AFFAIRE OPREA c. ROUMANIE

(Requête no 54408/20)

 

 

 

 

 

ARRÊT

 

 

 

 

STRASBOURG

31 janvier 2023

Cet arrêt est définitif. Il peut subir des retouches de forme.


En l’affaire Oprea c. Roumanie,


La Cour européenne des droits de l’homme (quatrième section), siégeant en un comité composé de :

          Branko Lubarda, président,
          Iulia Antoanella Motoc,
          Pere Pastor Vilanova, juges,
et de Crina Kaufman, greffière adjointe de section f.f.,


Vu la requête (no 54408/20) dirigée contre la Roumanie et dont un ressortissant de cet État, M. Ovidiu Oprea (« le requérant »), né en 1981 et résidant à Hodac, représenté par Me Coman, avocat à Târgu Mureş, a saisi la Cour le 27 novembre 2020 en vertu de l’article 34 de la Convention de sauvegarde des droits de l’homme et des libertés fondamentales (« la Convention »),


la décision de porter la requête à la connaissance du gouvernement roumain (« le Gouvernement »), représenté par son agent, Mme O.F. Ezer, du ministère des Affaires étrangères,


la décision par laquelle la Cour a rejeté l’opposition du Gouvernement à l’examen de la requête par un comité,


les observations des parties,


Après en avoir délibéré en chambre du conseil le 10 janvier 2023,


Rend l’arrêt que voici, adopté à cette date :

OBJET DE L’AFFAIRE


1.  Par deux jugements définitifs rendus respectivement le 2 juin 2011 et le 23 février 2012, le tribunal de première instance de Reghin (« le tribunal de première instance ») condamna le requérant à deux peines de prison pour des infractions au code de la route. L’intéressé s’étant rendu en Italie, le tribunal émit contre lui, aux fins de l’exécution de ces peines, deux mandats d’arrêt européens.

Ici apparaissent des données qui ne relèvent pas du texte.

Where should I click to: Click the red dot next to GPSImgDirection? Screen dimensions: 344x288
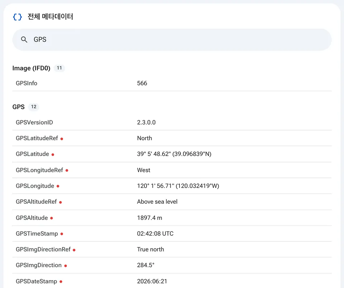tap(65, 266)

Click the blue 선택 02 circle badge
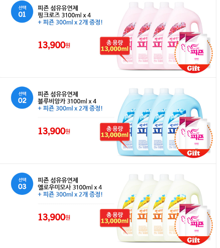click(22, 97)
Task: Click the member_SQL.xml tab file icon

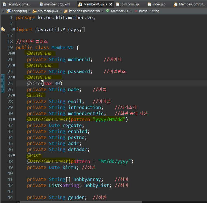Action: pyautogui.click(x=41, y=4)
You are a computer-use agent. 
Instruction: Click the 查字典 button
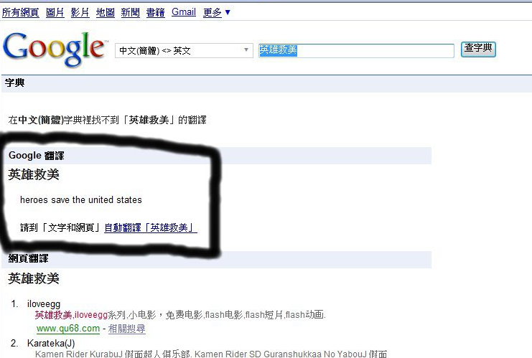pos(478,50)
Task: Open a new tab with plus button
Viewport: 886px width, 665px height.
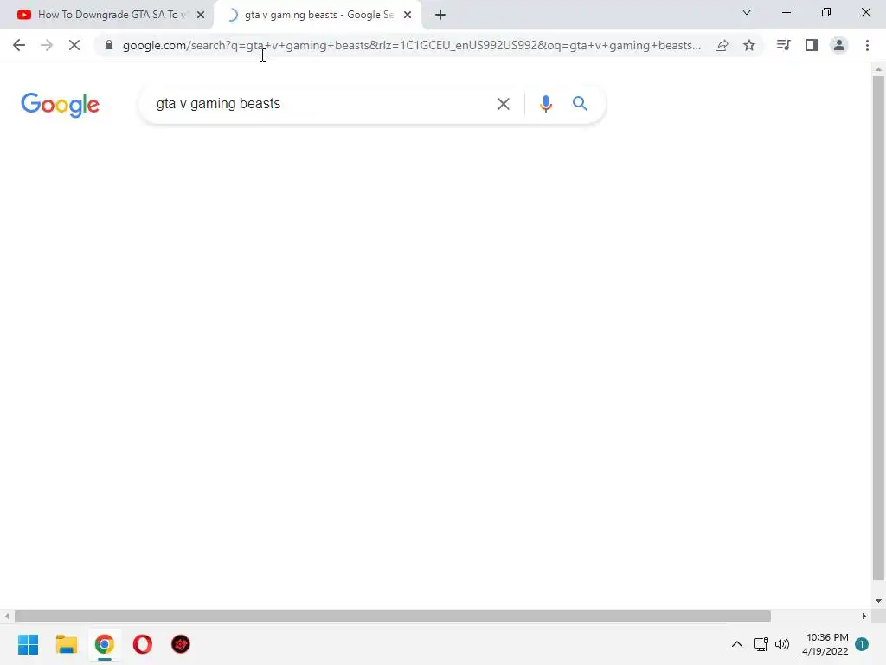Action: (440, 15)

2.  Le requérant fut arrêté en Italie le 15 juillet 2012 en vertu de l’un de ces mandats d’arrêt.


3.  Par une décision du 23 octobre 2012, la cour d’appel de Naples refusa de remettre le requérant aux autorités roumaines au motif qu’il résidait en Italie et ordonna l’exécution des peines en Italie conformément à la loi italienne. Elle procéda au cumul des peines prononcées contre l’intéressé et ordonna l’exécution de la peine résultante.


4.  Le requérant purgea sa peine en Italie du 24 janvier 2013 au 24 juin 2015, date à laquelle il bénéficia d’une libération conditionnelle.


5.  Le 31 janvier 2016, alors qu’il retournait en Roumanie, il fut arrêté à la frontière par les autorités roumaines, qui le placèrent en détention en exécution des peines prononcées contre lui par le tribunal de première instance (paragraphe 1 ci-dessus).


6.  Le même jour, la prison d’Arad (Roumanie) adressa par la poste audit tribunal une lettre l’informant de l’arrestation du requérant. Le tribunal de première instance accusa réception de cette lettre le 8 février 2016.


7.  Le 15 février 2016, le tribunal de première instance avisa le ministère italien de la Justice de l’incarcération du requérant et sollicita des renseignements sur l’éventuelle exécution des peines en Italie.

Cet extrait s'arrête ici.